Subscribe Bookmark



Sep 12, 2014

Score! A Pythagorean Theorem for Hockey


I’m an avid sports fan and have followed basketball, football and baseball at both the collegiate and professional levels virtually all my life. But this year, something really cool happened. My eyes were opened to the great game of hockey, and just like that I’ve added another sport to my list of interests!

Growing up in Tennessee and Georgia did not really afford me the opportunity to catch a lot of live ice hockey games. But as the season began this year, I found myself attending the Boston Bruins’ practice sessions, and got to attend some games as well! What an incredible experience!

My task with the Bruins was to help them learn about or implement SAS Enterprise Guide, SAS Enterprise Miner and JMP. My responsibilities did not require that I “know the game,” but I still wanted to learn and contribute. So I started watching as many games as possible, reading articles, and talking to people who were longtime fans. I tried to develop my understanding of the game through analytics as I wanted to resolve which statistics most affect winning or losing games.

For example, I wanted to investigate the statistic that most game broadcasts show right alongside the score: shots.

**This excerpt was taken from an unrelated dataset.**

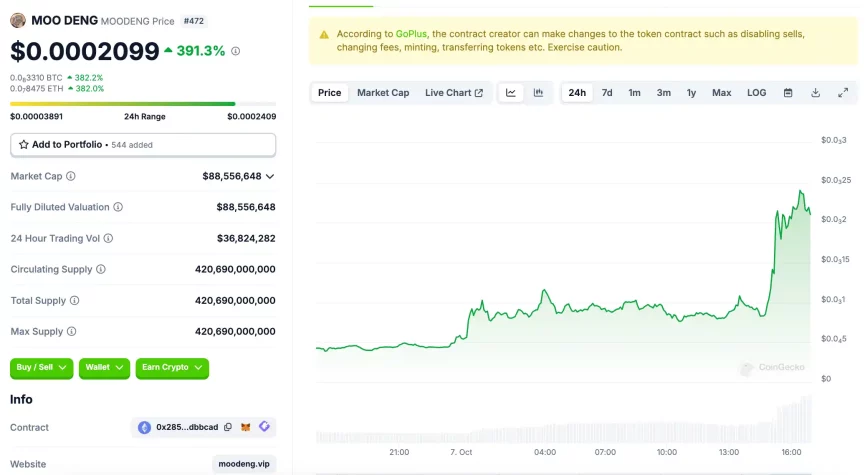Copy the contract address

pos(228,427)
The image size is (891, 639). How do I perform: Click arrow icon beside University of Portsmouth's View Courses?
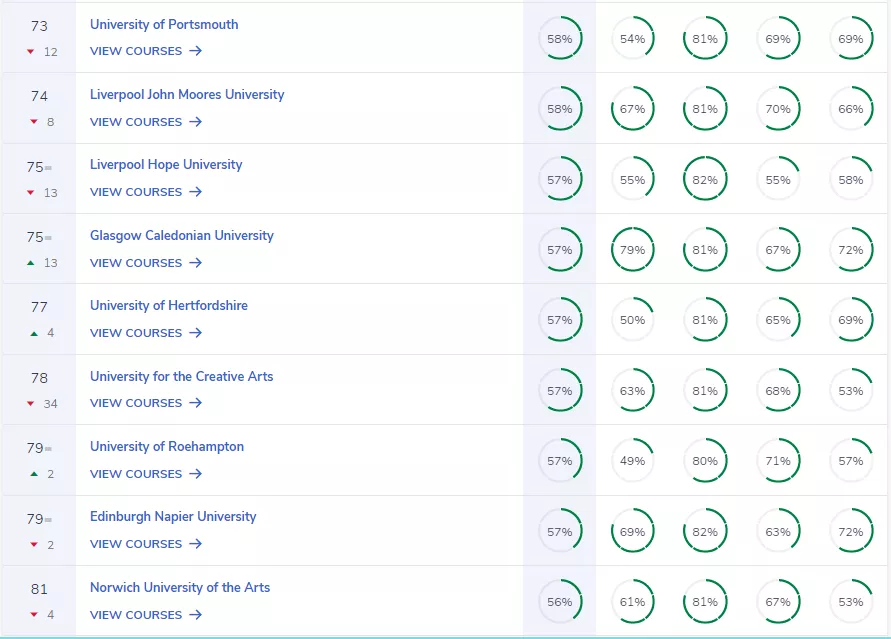pos(195,51)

It turns out that shots as depicted on those broadcasts is not a metric representing every time a player sends the puck toward the net, but rather “shots on goal.” In the NHL, a shot is differentiated as a shot that has no chance of going in the net, a blocked shot, and a shot that is essentially on target and would have been a goal if not for the effort of a defensive player. The last category is shots on goal (SOG), and as they are so prominently displayed with the score, I assumed that SOG must be important!

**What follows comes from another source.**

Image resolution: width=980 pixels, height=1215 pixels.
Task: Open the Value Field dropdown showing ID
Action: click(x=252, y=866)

To investigate the impact of an SOG, I took 10 years of data and plotted the average number of SOGs per game to see its relationship to wins… but that brought up another caveat in this quest. In the National Hockey League (NHL), and for the purpose of the analysis, how should I define a “win"?

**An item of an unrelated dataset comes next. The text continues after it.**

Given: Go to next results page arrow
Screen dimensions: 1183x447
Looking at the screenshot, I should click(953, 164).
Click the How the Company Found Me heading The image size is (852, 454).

In the other major sports, it’s purely about the wins, losses and the overall winning percentage to determine who’s going to win divisions or gain wildcard berths, and move on to the playoffs. In the NHL, those outcomes are determined by “points,” and those points are earned by winning a game for which you get 2 points, or by losing a game in overtime for which you get 1 point for taking the game beyond regulation. So instead of modeling against a team's winning percentage, I instead focused on points. This meant that I was awarding a “half” a win for getting a game into overtime regardless of the eventual outcome. To take it a step further, I considered the points earned versus the number of “possible points” such that my dependent variable in my analysis would be a ratio:


Using the Graph Builder platform in JMP, I plotted SOGs per game (SPG) versus the Point Ratio and found the following:



We can see that a positive linear pattern exists, but there’s a lot of noise as well. A line was also fit, and an R2 of 0.470 was observed. So, will SPG help me predict the points ratio a team will have over the course of a season? It does … but not very well.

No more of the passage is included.